In the case where a task is freeing an ondisk inode, an ifree transaction can
invoke __xfs_inobt_free_block() twice; Once to free the inobt's leaf block and
the next call to free its immediate parent block.

The first call to __xfs_inobt_free_block() adds the freed extent into the
transaction's busy list and also into the per-ag rb tree tracking the busy
extent. Freeing the second inobt block could lead to the following sequence of
function calls,

__xfs_free_extent() => xfs_free_extent_fix_freelist() =>
xfs_alloc_fix_freelist() => xfs_alloc_ag_vextent_size()

Here, xfs_extent_busy_flush() is invoked with XFS_ALLOC_FLAG_TRYFLUSH flag
set. xfs_extent_busy_flush() flushes the CIL and returns to
xfs_alloc_ag_vextent_size() since XFS_ALLOC_FLAG_TRYFLUSH was
set. xfs_alloc_ag_vextent_size() invokes xfs_extent_busy_flush() once again;
albeit without XFS_ALLOC_FLAG_TRYFLUSH flag set. This time
xfs_extent_busy_flush() returns -EAGAIN since XFS_ALLOC_FLAG_FREEING flag is
set.

This will ultimate cause xfs_inactive_ifree() to shutdown the filesystem and
cancel a dirty transaction.

Please note that the above narrative could be incorrect.
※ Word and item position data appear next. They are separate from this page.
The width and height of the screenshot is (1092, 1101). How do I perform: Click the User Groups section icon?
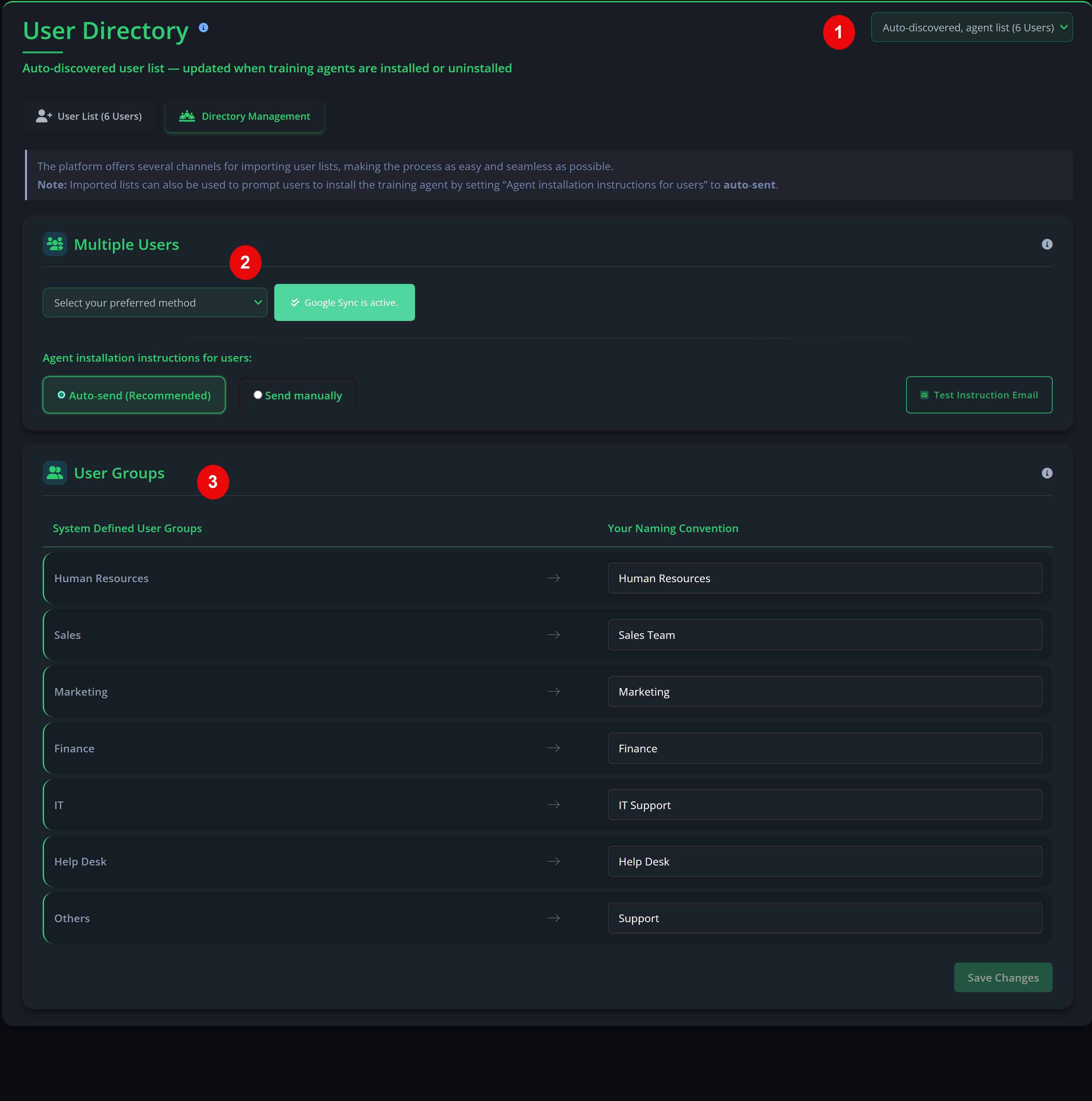[55, 472]
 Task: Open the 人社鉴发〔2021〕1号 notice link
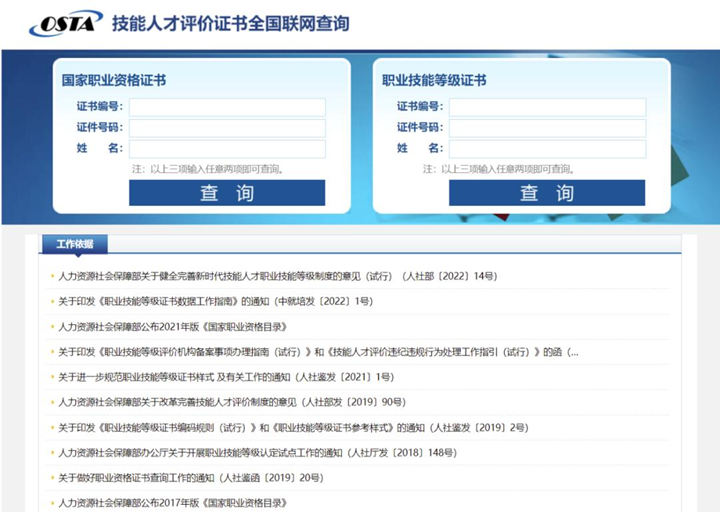(x=225, y=377)
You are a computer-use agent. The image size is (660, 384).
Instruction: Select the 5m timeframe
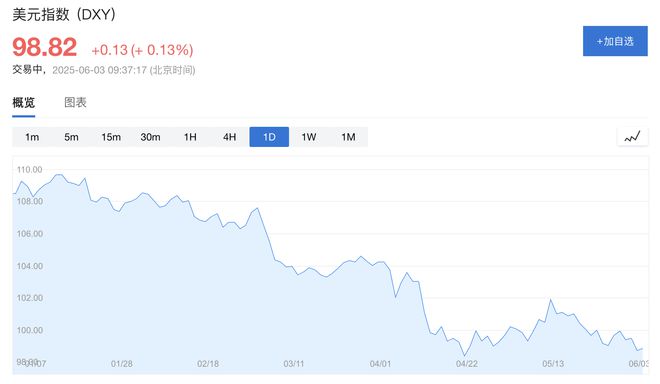tap(71, 137)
However, I have
browsed the source code multiple times and am yet to find any evidence to the
contrary.

> +
> +	/* Wait for committed busy extents to resolve. */
>  	do {
>  		prepare_to_wait(&pag->pagb_wait, &wait, TASK_KILLABLE);
>  		if  (busy_gen != READ_ONCE(pag->pagb_gen))
> @@ -589,6 +613,7 @@ xfs_extent_busy_flush(
>  	} while (1);
>  
>  	finish_wait(&pag->pagb_wait, &wait);
> +	return 0;
>  }
>  
>  void
> diff --git a/fs/xfs/xfs_extent_busy.h b/fs/xfs/xfs_extent_busy.h
> index 7a82c689bfa4..c37bf87e6781 100644
> --- a/fs/xfs/xfs_extent_busy.h
> +++ b/fs/xfs/xfs_extent_busy.h
> @@ -51,9 +51,9 @@ bool
>  xfs_extent_busy_trim(struct xfs_alloc_arg *args, xfs_agblock_t *bno,
>  		xfs_extlen_t *len, unsigned *busy_gen);
>  
> -void
> -xfs_extent_busy_flush(struct xfs_mount *mp, struct xfs_perag *pag,
> -	unsigned busy_gen, uint32_t alloc_flags);
> +int
> +xfs_extent_busy_flush(struct xfs_trans *tp, struct xfs_perag *pag,
> +		unsigned busy_gen, uint32_t alloc_flags);
>  
>  void
>  xfs_extent_busy_wait_all(struct xfs_mount *mp);

-- 
chandan